Mitch, thanks for your reply. When I originally posted, I guess I was having a 'grumpy old train guy' moment and let my temper get the best of me. I ended up spending the $ and got a New-Old-Stock MRC Tech4 260 from a verified 'train guy' and it's been terrific; it's increased the enjoyment factor significantly with my DC-only locomotives.


----------



## M. Mitchell Marmel (May 11, 2018)

SlomoPilot said:


> Mitch, thanks for your reply. When I originally posted, I guess I was having a 'grumpy old train guy' moment and let my temper get the best of me. I ended up spending the $ and got a New-Old-Stock MRC Tech4 260 from a verified 'train guy' and it's been terrific; it's increased the enjoyment factor significantly with my DC-only locomotives.

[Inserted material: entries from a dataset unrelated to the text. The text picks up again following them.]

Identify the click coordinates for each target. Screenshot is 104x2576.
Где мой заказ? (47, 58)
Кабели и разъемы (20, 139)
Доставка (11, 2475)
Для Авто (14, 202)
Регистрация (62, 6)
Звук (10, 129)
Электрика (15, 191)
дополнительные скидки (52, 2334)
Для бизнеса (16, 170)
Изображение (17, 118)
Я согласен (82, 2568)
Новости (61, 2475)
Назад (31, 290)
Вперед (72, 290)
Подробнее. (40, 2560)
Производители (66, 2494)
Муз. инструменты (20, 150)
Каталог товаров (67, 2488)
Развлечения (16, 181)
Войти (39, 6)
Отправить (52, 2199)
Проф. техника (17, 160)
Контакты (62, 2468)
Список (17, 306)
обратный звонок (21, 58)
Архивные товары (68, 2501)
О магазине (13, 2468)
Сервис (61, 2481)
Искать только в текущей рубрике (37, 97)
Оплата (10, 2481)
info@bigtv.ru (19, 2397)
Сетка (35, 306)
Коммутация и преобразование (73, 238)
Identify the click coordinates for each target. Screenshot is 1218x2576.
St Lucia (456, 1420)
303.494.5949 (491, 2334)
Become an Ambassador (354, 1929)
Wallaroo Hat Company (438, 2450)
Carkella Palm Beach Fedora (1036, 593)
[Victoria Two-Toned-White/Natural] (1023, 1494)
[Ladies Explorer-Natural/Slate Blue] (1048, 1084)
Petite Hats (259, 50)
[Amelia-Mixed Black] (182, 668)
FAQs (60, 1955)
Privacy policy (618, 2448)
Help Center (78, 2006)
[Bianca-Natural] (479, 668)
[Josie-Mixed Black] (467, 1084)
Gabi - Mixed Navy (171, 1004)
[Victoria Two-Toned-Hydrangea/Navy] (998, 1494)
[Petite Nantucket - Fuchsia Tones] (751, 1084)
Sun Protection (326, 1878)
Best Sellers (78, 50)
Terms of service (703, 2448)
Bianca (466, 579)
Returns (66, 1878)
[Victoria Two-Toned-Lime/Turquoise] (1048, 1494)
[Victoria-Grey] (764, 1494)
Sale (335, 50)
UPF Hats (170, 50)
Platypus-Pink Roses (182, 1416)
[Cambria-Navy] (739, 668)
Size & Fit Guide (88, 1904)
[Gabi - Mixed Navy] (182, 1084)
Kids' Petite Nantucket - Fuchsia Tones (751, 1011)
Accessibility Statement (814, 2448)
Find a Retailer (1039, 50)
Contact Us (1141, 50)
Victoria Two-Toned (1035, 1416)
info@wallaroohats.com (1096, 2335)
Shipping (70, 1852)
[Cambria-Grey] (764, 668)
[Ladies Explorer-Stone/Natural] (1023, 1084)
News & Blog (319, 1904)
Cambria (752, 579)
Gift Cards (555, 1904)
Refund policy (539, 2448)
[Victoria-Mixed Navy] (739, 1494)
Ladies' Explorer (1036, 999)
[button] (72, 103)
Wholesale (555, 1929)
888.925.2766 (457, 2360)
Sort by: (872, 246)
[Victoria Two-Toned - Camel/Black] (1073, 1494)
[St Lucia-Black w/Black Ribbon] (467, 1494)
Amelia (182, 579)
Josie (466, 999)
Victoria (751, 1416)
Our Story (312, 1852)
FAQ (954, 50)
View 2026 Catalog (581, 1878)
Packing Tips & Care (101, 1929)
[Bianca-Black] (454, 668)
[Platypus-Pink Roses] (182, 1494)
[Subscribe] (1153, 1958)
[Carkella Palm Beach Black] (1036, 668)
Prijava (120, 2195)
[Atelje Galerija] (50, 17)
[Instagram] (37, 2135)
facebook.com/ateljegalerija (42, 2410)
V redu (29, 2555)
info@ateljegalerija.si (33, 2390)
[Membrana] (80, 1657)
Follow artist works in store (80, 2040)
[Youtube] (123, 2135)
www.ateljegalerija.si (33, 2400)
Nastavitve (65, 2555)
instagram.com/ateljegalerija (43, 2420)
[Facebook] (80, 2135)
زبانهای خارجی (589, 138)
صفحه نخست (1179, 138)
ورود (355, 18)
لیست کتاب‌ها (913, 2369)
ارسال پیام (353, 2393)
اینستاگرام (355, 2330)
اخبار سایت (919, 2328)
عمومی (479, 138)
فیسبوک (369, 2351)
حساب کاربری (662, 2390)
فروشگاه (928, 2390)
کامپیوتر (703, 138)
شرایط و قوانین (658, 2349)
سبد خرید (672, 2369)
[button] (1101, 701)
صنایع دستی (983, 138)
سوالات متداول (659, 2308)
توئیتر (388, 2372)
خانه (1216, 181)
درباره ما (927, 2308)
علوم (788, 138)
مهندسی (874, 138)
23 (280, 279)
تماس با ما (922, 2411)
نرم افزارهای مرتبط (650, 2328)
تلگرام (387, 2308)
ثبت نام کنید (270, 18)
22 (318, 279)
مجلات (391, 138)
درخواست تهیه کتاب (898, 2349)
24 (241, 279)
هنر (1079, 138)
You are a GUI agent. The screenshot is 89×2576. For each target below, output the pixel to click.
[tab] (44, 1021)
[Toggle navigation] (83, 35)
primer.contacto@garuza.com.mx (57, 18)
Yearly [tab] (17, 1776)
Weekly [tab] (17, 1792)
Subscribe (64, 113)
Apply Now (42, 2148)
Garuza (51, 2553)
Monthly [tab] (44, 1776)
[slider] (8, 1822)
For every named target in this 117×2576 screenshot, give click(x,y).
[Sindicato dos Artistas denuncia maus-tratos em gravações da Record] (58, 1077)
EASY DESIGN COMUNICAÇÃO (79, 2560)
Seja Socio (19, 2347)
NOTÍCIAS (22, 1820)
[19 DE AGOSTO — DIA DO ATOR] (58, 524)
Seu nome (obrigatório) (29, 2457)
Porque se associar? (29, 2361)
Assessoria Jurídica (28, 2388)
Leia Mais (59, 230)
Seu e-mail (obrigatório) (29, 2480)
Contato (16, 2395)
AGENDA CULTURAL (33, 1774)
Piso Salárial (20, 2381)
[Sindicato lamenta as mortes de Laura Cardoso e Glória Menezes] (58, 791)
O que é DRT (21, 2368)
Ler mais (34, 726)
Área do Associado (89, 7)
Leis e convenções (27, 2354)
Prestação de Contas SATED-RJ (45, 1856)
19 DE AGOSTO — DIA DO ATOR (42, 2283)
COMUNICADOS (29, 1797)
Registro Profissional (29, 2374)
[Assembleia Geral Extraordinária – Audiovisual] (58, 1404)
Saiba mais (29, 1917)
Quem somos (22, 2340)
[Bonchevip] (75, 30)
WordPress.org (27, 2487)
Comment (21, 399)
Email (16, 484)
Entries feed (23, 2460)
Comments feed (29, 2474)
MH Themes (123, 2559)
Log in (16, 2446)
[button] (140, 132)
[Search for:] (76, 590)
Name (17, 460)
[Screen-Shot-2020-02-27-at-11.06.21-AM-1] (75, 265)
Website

Well, just consulted a tech buddy of mine, and he recommends replacing the blue caps. He's going to see if he can track me down a couple of donor caps...  

Mitch


----------



## Tribble Matador (6 mo ago)

Hi all this is the first post for me here: 
I am trying to repair a couple of Tech 4 MRC260's for my model railroad clubs new DC layout. Both have a direction control issue. I have traced the problem to the Q7 transistor on both boards. It is labelled .D1230 and is attached to a large heat sink. I think its a Darlington transistor but can not find and data sheets to order a new one. Any help identifying this component would be appreciated.

Thanks


----------